— Exercise requirements —
Locate, in the data below, the line that contains "has width=535, height=358." and the line that contains "This screenshot has width=494, height=494."; reproduce exactly those two lines and every line between them, nothing more.

Supplied records section start

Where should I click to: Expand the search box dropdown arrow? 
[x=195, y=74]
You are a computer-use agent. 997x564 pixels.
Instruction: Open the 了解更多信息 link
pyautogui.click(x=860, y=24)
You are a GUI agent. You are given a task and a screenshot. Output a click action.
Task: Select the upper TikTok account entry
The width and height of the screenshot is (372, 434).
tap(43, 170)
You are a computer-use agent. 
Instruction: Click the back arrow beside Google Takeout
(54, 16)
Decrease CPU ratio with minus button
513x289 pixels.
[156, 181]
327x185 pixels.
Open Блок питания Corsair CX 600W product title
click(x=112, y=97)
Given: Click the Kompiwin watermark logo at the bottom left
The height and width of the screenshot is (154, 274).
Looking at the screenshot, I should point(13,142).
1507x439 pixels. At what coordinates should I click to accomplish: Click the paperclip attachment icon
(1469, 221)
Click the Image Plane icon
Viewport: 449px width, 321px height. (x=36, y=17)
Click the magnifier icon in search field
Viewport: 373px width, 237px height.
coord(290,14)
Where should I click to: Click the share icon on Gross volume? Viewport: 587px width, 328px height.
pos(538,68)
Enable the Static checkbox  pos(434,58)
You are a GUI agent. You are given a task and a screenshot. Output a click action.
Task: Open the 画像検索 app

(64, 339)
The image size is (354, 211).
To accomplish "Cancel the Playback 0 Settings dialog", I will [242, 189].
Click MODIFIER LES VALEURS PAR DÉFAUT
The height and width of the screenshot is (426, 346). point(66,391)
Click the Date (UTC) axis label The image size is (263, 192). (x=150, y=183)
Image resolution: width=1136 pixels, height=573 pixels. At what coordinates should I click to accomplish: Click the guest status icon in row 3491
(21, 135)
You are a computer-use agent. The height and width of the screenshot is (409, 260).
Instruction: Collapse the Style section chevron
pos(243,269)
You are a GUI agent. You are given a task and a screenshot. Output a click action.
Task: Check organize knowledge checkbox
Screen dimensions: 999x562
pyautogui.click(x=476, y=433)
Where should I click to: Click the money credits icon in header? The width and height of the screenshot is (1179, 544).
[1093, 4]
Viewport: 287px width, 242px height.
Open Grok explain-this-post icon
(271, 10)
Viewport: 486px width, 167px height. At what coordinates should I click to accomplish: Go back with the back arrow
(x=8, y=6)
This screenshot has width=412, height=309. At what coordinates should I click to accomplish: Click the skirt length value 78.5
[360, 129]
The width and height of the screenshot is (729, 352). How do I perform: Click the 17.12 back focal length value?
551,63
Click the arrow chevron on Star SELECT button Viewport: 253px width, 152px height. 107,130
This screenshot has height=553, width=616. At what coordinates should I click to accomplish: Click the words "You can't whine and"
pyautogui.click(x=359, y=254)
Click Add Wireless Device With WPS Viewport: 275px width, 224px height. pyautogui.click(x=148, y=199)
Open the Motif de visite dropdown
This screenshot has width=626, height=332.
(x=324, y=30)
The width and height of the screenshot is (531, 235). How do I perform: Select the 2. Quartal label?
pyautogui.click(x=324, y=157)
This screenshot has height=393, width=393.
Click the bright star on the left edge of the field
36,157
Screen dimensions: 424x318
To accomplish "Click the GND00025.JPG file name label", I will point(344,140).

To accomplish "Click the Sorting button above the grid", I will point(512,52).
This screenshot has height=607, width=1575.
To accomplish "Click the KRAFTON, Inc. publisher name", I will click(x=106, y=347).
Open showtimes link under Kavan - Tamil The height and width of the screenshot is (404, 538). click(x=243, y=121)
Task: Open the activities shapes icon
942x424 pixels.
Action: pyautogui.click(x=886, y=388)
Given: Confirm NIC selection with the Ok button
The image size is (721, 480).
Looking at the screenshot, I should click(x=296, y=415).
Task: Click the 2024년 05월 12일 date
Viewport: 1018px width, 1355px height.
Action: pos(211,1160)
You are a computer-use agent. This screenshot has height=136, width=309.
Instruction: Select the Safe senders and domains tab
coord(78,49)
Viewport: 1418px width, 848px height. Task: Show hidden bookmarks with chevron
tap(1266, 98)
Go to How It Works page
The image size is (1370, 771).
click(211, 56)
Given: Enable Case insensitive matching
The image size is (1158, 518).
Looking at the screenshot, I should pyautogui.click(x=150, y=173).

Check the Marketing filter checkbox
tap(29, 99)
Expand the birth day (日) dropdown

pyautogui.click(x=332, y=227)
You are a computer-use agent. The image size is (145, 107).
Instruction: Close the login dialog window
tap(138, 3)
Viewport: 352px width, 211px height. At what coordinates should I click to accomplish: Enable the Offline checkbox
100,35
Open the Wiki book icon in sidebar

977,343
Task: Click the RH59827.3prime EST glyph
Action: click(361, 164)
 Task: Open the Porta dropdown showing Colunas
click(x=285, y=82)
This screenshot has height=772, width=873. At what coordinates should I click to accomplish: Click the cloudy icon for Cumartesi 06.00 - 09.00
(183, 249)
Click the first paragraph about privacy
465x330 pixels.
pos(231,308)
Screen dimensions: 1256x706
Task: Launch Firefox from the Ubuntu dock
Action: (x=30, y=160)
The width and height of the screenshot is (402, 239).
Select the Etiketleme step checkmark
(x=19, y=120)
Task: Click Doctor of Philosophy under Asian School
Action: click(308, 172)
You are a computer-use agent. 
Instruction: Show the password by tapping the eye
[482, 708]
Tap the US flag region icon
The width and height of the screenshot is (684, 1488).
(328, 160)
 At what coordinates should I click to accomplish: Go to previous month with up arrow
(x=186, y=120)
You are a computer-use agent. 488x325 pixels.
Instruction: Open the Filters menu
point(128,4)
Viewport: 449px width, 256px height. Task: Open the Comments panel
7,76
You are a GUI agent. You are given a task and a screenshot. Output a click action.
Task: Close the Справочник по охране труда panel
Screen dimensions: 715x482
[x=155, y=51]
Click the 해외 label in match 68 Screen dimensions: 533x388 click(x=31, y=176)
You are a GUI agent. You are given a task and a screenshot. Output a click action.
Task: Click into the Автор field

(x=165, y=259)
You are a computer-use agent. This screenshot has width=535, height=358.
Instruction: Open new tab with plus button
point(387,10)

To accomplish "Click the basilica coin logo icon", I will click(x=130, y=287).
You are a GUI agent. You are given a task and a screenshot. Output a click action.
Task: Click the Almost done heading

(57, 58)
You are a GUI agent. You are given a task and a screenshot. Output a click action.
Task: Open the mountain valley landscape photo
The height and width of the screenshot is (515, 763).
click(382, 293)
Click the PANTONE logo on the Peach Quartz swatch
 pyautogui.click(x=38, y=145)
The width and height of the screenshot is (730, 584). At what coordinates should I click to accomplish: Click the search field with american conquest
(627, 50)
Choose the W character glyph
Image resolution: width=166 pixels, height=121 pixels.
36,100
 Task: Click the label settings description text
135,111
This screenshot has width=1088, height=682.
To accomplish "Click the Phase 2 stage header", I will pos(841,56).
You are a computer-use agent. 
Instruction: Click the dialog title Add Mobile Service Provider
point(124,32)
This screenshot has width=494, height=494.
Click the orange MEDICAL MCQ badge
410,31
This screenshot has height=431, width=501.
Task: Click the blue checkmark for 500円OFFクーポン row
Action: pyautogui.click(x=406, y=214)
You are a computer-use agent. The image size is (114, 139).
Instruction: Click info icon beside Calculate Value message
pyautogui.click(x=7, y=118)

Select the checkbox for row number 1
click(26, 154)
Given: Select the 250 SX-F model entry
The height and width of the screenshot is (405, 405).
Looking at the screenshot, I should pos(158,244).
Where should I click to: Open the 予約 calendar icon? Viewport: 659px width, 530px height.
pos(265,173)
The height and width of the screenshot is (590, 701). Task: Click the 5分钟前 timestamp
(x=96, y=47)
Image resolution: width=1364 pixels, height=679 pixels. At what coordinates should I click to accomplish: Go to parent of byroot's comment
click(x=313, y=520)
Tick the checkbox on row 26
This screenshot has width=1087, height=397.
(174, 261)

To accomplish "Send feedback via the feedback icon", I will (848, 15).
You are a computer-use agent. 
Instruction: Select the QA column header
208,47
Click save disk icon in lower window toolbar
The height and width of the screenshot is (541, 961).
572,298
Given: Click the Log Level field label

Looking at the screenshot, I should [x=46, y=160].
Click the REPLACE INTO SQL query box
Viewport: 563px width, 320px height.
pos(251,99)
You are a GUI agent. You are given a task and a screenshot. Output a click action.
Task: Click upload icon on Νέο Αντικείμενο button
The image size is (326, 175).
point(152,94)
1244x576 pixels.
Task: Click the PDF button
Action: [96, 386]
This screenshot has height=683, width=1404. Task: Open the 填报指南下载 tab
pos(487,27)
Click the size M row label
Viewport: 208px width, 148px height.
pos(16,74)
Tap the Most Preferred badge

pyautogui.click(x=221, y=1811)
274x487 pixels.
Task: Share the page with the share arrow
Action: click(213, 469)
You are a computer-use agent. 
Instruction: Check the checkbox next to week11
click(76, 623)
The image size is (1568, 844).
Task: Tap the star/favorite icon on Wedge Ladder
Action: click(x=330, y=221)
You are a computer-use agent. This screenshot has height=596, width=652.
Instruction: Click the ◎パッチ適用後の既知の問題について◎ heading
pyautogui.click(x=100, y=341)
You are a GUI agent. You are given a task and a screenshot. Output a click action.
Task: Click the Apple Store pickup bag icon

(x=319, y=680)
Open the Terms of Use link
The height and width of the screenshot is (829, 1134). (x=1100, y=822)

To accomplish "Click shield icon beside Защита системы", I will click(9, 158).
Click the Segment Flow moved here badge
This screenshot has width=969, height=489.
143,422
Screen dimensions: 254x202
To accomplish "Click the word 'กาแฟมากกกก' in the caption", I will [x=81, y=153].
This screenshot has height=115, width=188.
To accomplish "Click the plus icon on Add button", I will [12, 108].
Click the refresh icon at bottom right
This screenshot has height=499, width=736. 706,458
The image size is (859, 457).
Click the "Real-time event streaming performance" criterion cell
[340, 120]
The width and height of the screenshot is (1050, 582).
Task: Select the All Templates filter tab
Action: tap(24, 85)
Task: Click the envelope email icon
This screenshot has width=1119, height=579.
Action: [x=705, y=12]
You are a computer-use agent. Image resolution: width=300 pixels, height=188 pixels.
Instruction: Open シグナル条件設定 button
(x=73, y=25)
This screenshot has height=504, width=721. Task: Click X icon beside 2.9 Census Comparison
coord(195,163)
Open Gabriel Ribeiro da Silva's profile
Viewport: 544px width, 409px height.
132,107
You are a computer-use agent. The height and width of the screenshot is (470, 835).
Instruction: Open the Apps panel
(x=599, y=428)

Supplied records section end

— Your solution —
You are a computer-use agent. This screenshot has width=535, height=358.
Instruction: Open new tab with plus button
point(387,10)

To accomplish "Click the basilica coin logo icon", I will click(x=130, y=287).
You are a GUI agent. You are given a task and a screenshot. Output a click action.
Task: Click the Almost done heading

(57, 58)
You are a GUI agent. You are given a task and a screenshot. Output a click action.
Task: Open the mountain valley landscape photo
The height and width of the screenshot is (515, 763).
click(382, 293)
Click the PANTONE logo on the Peach Quartz swatch
 pyautogui.click(x=38, y=145)
The width and height of the screenshot is (730, 584). At what coordinates should I click to accomplish: Click the search field with american conquest
(627, 50)
Choose the W character glyph
Image resolution: width=166 pixels, height=121 pixels.
36,100
 Task: Click the label settings description text
135,111
This screenshot has width=1088, height=682.
To accomplish "Click the Phase 2 stage header", I will pos(841,56).
You are a computer-use agent. 
Instruction: Click the dialog title Add Mobile Service Provider
point(124,32)
This screenshot has width=494, height=494.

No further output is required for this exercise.